La escritura del cuento «La tarde mirando pájaros» contiene diversas clave, por ejemplo, el detalle de dejar la ventana abierta…… Este hecho podría tener una doble lectura: La de permitir el regreso del canario y al mismo  tiempo la de una posible reconciliación de la pareja. Es cierto, en  toda relación humana, y mas todavía, en la de una pareja, mantener  una ventana abierta es disponer de un recurso en caso de un problema,  de un imponderable. Otro detalle: en el texto no se dice que el  hombre sea el esposo de la mujer y por tanto el padre de la niña. Sin  embargo, la historia está tan bien urdida que también cabe la  posibilidad de que el hombre sea el padre biológico. Y finalmente, el  canario nunca volvió, pero podría regresar. Este es uno de los  desenlaces de la historia; un desenlace con suspenso. (gran recurso narrativo en un cuento) El otro es la aparente reconciliación de la pareja, está marcada con ese cierre de la puerta.

Breve biografía de Carlos Cerda

Carlos Cerda nació en Santiago de Chile en 1942. Hizo estudios de filosofía, literatura en la Facultad de Humanidades y Educación de la Universidad de Chile, y un doctorado en literatura en la Universidad de Humboldt. Antes, cuando niño se educó al interior de un establecimiento para niños huérfanos y en situación de riesgo llamado “La Ciudad del Niño del presidente Juan Antonio Ríos. Después estuvo en el Instituto Nacional. Siendo muy joven ingresó al partido donde más tarde fue dirigente estudiantil universitario.

A raíz del golpe de Estado en 1973, se exilió primero en Colombia y después en la República Democrática Alemana, experiencia recreada por algunos personajes de sus novelas.

Tras diez años en la RDA, regresó a Chile en 1985, sumándose a la compañía de teatro ICTUS. En los 90, no pasaron inadvertidas sus novelas «Morir en Berlín» y «Una casa vacía» (que llevó al teatro junto a Raúl Osorio), a las que se sumó más tarde «Sombras que caminan», constituyéndose en una trilogía traducida a varios idiomas. Considerado una de las voces autorizadas de la literatura nacional, Carlos Cerda fue distinguido, entre otros, con el Premio del Consejo Nacional del Libro y galardonado por el Círculo de Críticos de Arte.

Gran amigo y estudioso de José Donoso, continuó con una serie de talleres en la Biblioteca Nacional que llevaron su nombre. A esto se sumaron publicaciones en torno a la obra de Donoso, como por ejemplo «José Donoso. Originales y metáforas». También adaptó para el teatro su novela «Este domingo». Falleció, tempranamente, el 19 de octubre de 2001 de un cáncer rebelde al estómago.

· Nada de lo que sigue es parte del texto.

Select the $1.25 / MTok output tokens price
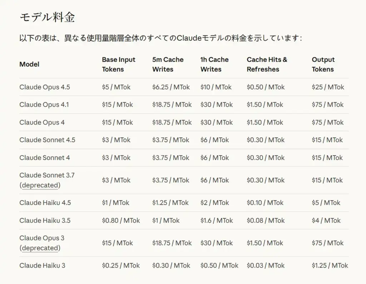 click(330, 265)
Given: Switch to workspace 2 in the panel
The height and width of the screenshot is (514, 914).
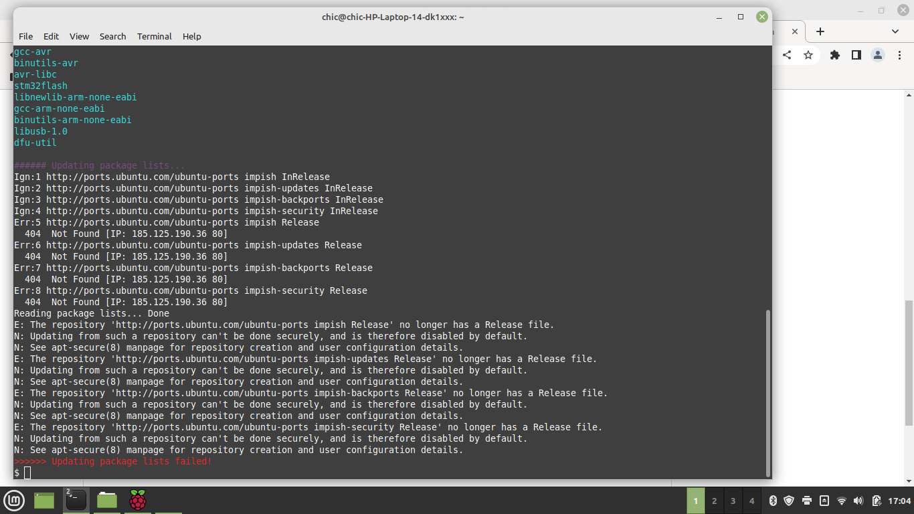Looking at the screenshot, I should (713, 501).
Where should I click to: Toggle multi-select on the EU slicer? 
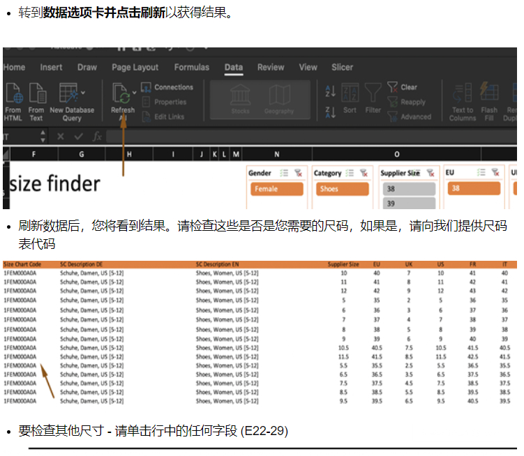click(x=480, y=173)
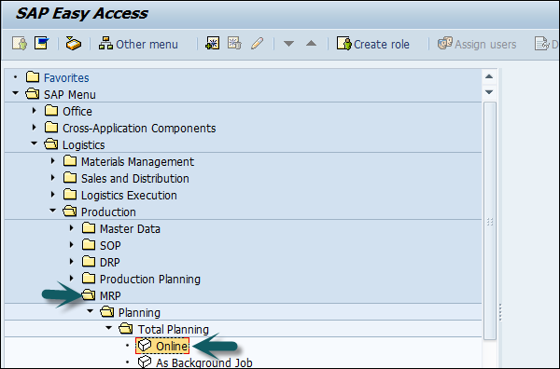Click the SAP menu icon in toolbar
Image resolution: width=560 pixels, height=369 pixels.
[x=41, y=44]
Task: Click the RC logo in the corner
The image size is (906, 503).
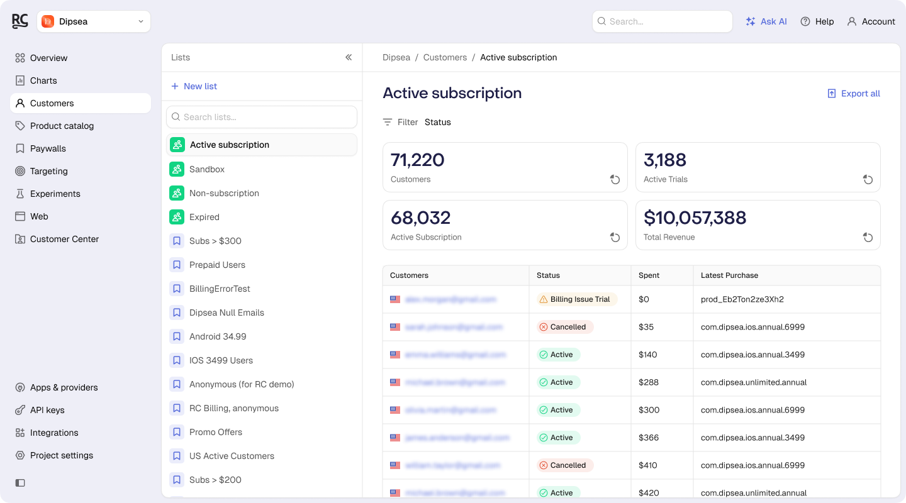Action: click(x=20, y=21)
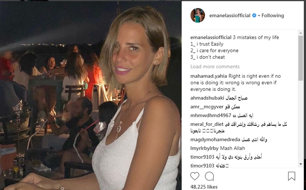Viewport: 306px width, 190px height.
Task: Save the post with the bookmark icon
Action: click(292, 176)
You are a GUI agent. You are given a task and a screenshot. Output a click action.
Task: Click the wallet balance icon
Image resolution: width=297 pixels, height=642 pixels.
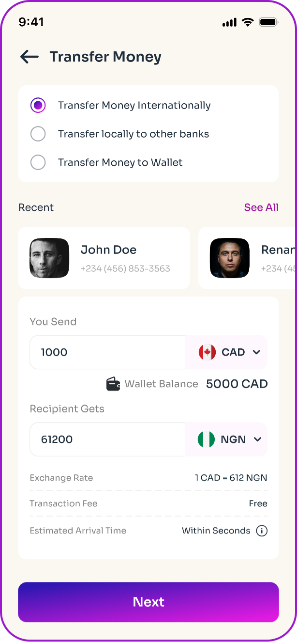pos(113,384)
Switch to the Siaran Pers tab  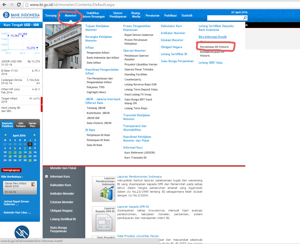click(32, 125)
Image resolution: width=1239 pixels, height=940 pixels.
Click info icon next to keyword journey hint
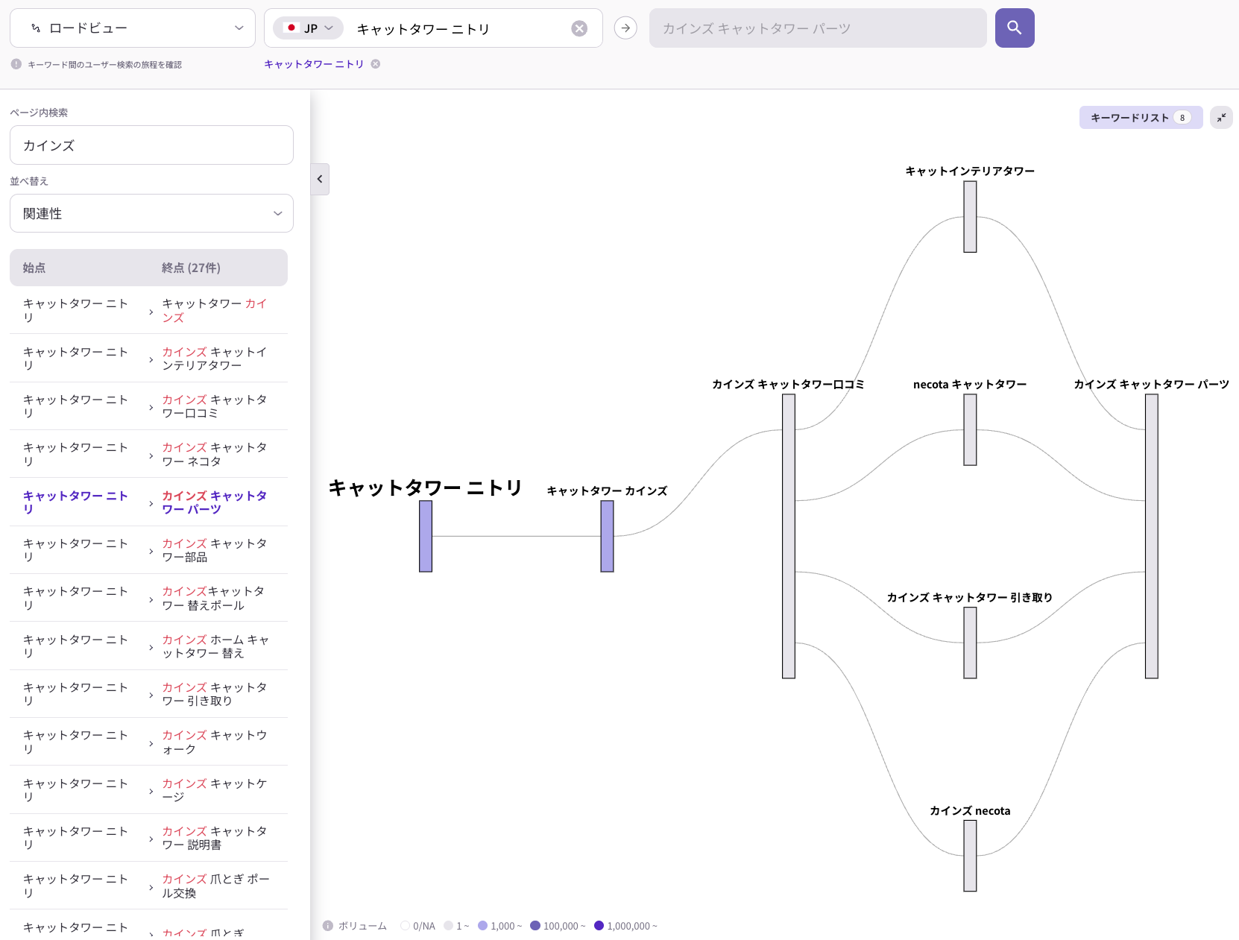point(16,65)

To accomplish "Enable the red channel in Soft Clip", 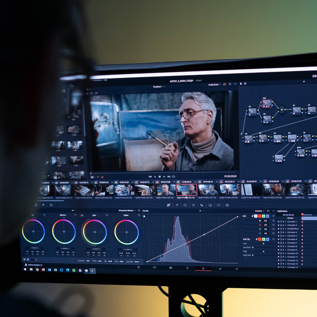I will click(259, 239).
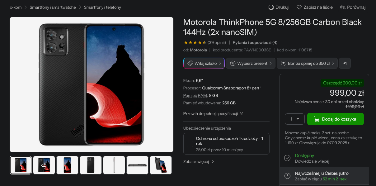Viewport: 376px width, 186px height.
Task: Click the heart icon for Zapisz na liście
Action: [x=299, y=7]
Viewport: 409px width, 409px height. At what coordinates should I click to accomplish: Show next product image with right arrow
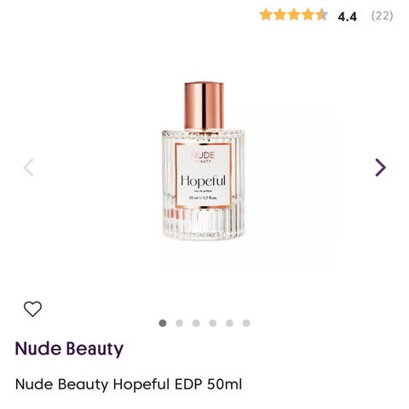[x=381, y=167]
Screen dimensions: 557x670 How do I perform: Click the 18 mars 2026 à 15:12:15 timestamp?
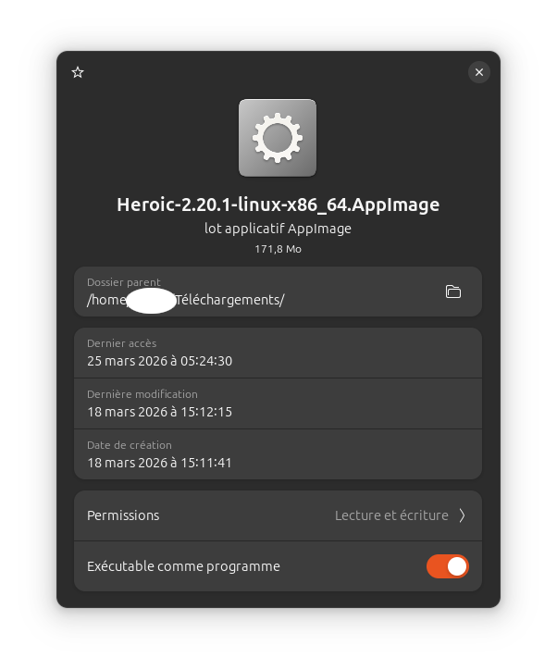click(x=160, y=412)
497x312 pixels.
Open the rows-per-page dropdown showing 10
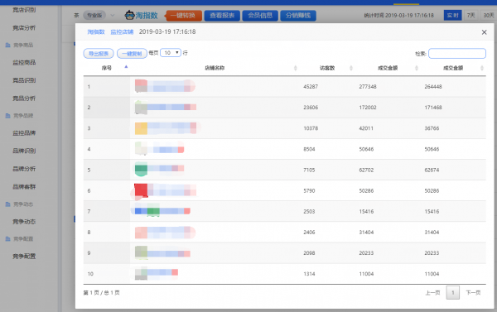point(171,53)
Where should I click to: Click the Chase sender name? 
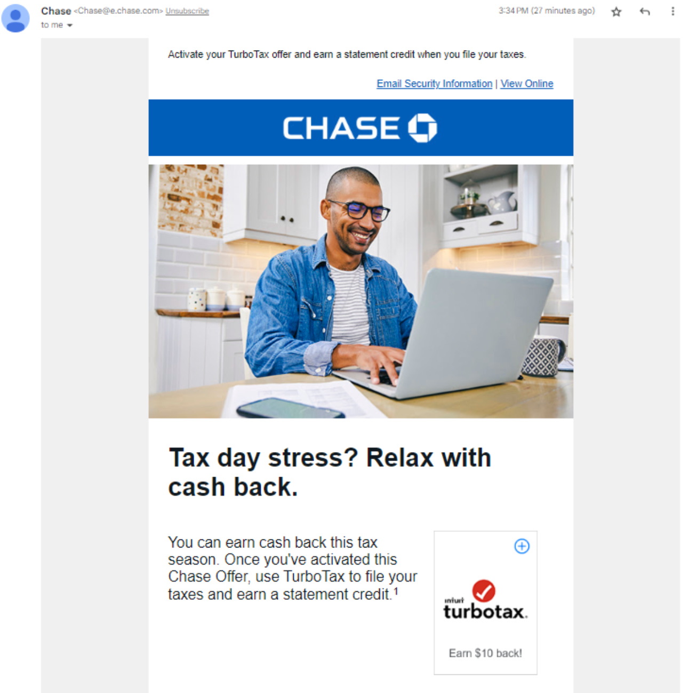point(56,11)
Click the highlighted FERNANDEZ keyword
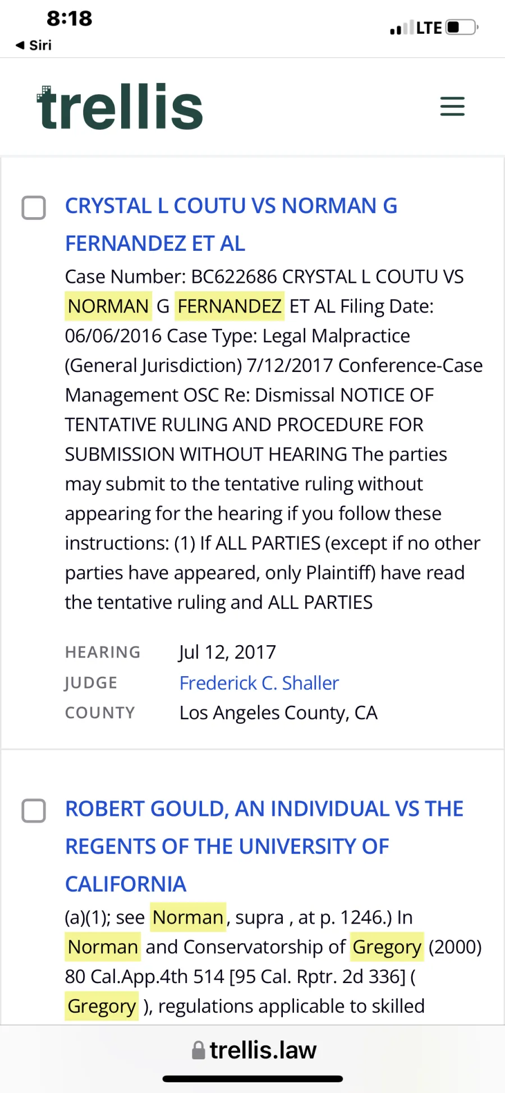505x1093 pixels. tap(229, 306)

Fuente: Algunos de los pormenores de esta síntesis biográfica se extrajeron del sitio web letras.s5.com/ Otros son del compilador.

Colaboración: Ernesto Bustos Garrido.

 

Ernesto Bustos Garrido Ernesto Bustos Garrido (Santiago de Chile) es periodista de la Universidad de Chile, donde impartió    clases así como en la Pontificia Universidad Católica de Chile y en la Universidad Diego Portales. Ha  trabajado en diversos medios informativos, fundamentalmente en La Tercera de la Hora. Fue editor y  propietario de las revistas Sólo Pesca y Cazar&Pescar.

 Amante de los viajes y de la escritura, admira a Pablo Neruda, Gabriela  Mistral, Nicanor Parra,  Vicente Huidobro, Francisco Coloane, Ernest Hemingway, Cervantes, Vicente Blasco Ibáñez, Pérez  Galdós, Ramiro Pinilla, Vargas Llosa, García Márquez, Jorge Luis Borges y Juan Rulfo.